Free marketers have generally been aghast at Mamdani’s rise from obscure hard-left State Assembly member to leader of America’s largest city. Calling for everything from huge tax increases to city-run grocery stores, he’s given libertarians plenty of reasons to be glum about his incoming administration.
But in his campaign pitches for a more affordable New York, Mamdani sometimes staked out positions that suggest he understands, sometimes, that the government can make things more expensive.
One of his early, characteristically upbeat campaign videos called attention to the fact that halal food trucks were (illegally) paying around $20,000 in cash to rent a limited number of city-issued street vending permits. Breaking up this city-enforced cartel and issuing permits to anyone who applied for one, Mamdani said, would end the “Halalflation” that had raised the cost of a chicken and rice plate from $8 to $10.
Several times during the campaign, the candidate praised Jersey City and Tokyo for their record of staying affordable by building a lot of housing. Given both cities’ relatively open zoning laws and record of robust private-sector housing construction, market-oriented “abundance” liberals saw this as a dog whistle that he might, deep down, be one of them too.
During a lengthy interview on the Odd Lots podcast, Mamdani went into more detail about the kinds of deregulation he supported to enable more housing construction, such as ending parking minimums and two-stair requirements.
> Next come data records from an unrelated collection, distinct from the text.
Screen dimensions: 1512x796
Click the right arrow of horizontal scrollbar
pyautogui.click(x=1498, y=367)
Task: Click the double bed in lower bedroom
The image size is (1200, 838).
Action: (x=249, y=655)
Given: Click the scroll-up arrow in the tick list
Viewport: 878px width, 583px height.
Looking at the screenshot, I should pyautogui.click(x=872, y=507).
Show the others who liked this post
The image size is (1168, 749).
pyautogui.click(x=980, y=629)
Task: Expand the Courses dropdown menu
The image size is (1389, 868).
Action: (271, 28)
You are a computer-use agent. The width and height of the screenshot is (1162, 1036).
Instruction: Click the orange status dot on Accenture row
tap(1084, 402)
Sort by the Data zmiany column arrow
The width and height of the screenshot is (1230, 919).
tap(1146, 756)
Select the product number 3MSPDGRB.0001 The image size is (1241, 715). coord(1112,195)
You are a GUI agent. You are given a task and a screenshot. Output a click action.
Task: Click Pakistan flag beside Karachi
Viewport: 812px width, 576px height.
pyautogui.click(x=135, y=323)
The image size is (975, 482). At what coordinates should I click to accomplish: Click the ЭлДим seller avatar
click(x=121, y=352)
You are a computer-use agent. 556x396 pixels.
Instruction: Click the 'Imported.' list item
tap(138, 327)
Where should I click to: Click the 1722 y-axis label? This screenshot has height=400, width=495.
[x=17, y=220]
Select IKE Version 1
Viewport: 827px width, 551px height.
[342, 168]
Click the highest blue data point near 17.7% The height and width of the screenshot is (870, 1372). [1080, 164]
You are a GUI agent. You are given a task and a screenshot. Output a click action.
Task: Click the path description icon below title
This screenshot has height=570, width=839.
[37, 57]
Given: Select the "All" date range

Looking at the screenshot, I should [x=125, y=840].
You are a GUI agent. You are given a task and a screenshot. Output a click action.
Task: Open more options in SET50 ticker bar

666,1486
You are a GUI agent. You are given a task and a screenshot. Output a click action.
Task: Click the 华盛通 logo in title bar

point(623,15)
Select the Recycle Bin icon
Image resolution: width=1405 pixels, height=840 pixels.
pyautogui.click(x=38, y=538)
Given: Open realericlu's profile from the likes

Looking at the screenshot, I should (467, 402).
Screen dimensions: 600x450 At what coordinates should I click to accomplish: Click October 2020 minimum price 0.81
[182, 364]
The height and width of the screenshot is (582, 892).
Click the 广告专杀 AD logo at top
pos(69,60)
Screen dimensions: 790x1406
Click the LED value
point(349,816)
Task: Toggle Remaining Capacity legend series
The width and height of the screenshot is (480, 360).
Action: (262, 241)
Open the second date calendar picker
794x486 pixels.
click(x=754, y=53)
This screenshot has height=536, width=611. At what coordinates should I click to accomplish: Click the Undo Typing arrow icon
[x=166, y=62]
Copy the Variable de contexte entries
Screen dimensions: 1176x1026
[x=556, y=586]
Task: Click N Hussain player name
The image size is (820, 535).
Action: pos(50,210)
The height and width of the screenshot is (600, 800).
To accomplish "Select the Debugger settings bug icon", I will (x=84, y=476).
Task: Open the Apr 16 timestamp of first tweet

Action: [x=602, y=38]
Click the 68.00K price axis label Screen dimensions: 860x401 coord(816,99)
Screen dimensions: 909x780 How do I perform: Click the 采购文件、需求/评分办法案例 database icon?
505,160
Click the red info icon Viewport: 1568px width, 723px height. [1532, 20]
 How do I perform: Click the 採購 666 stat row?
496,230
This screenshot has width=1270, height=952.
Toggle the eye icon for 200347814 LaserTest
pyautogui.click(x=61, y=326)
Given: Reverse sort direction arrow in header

He also criticized the New York City Council’s practice of “member deference,” whereby the Council will reject housing projects that are opposed by the councilmember whose district they’d be built in.
Though his endorsement came very late in the game (literally on Election Day), Mamdani also supported a series of ballot questions that would amend New York City’s charter to pare back the City Council’s ability to modify or veto individual housing projects and small-scale upzonings.
It would go much too far to say that Mamdani has had a deeper ideological shift to a more market-oriented perspective. He has continued to insist that rent freezes and faster permitting of new housing can coexist as complementary policies.
He’s of two minds on city-created cartels as well. While he opposes licensing caps for street vendors, he has championed the interests of taxi owners who saw their own cartelized industry disrupted by the rise of ride-share services such as Uber and Lyft.
This all suggests confusion more than conversion. Mamdani believes some cartels are good and others are bad. He’s happy to see capitalists build more housing units, and he’s happy to push for rent controls that make it unprofitable for them to maintain the ones that already exist.
Even in his most YIMBY (“yes in my backyard”) moments, Mamdani talks about upzoning like it’s just one element of a city-led central plan to put more units in the right places. He shows no sign of embracing the idea that private property owners should generally be free to make decisions about how they develop their land.
Who knows what a mayor with such mixed messaging might actually do once in office?
An optimist could read into all this a promising degree of pragmatism. Mamdani got his start in politics as a down-the-line socialist, tweeting that the workers need to own the means of production and that “taxation isn’t theft. Capitalism is.” The closer he’s gotten to power, the more he’s been willing to publicly shed that hard-left rhetoric for a more practical approach to policy—one that recognizes, here and there, the role markets will have to play in securing a more affordable New York City.